(TASK REQUIREMENTS) Copy every record exactly as it stands. Leave the pictures out.

(Source records)
»»
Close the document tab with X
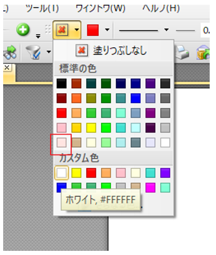pos(7,68)
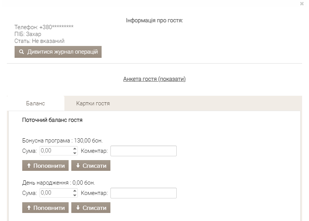Viewport: 309px width, 221px height.
Task: Decrease День народження sum with down arrow
Action: (x=75, y=195)
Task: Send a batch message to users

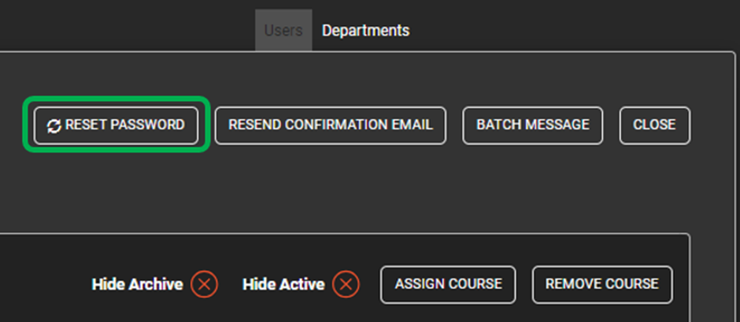Action: [533, 125]
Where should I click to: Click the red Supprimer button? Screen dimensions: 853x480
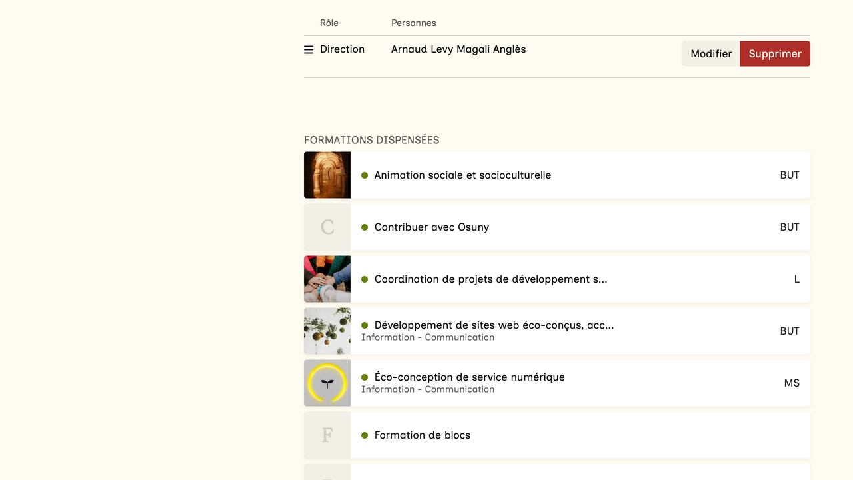pos(775,54)
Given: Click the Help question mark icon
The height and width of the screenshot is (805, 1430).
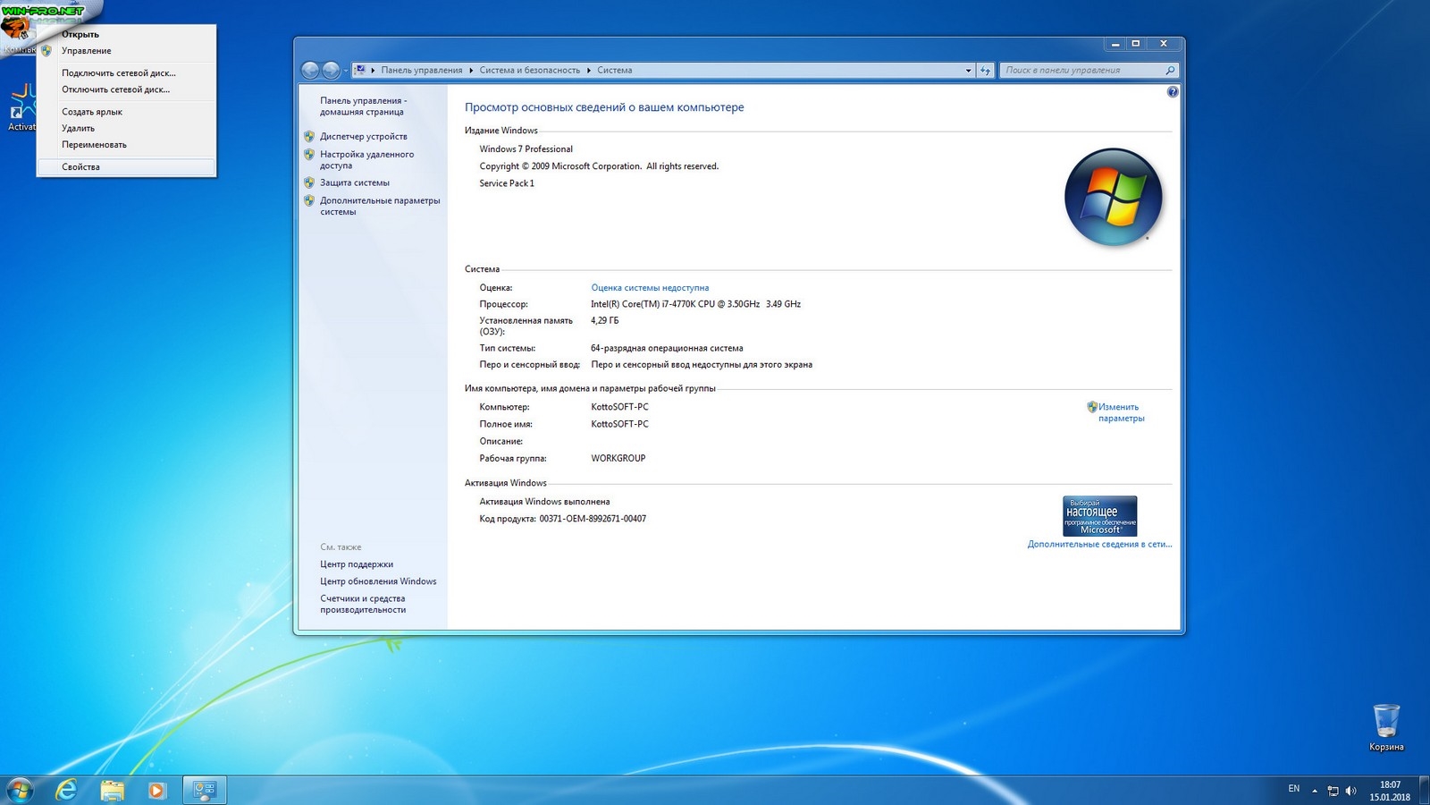Looking at the screenshot, I should 1172,92.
««
(REPLY TO THE EXERCISE)
Close the document tab with X
pos(7,68)
Viewport: 309px width, 221px height.
Task: Decrease День народження sum with down arrow
Action: (x=75, y=195)
Task: Send a batch message to users

Action: [533, 125]
Where should I click to: Click the red Supprimer button? Screen dimensions: 853x480
pos(775,54)
Given: Click the Help question mark icon
The height and width of the screenshot is (805, 1430).
Looking at the screenshot, I should 1172,92.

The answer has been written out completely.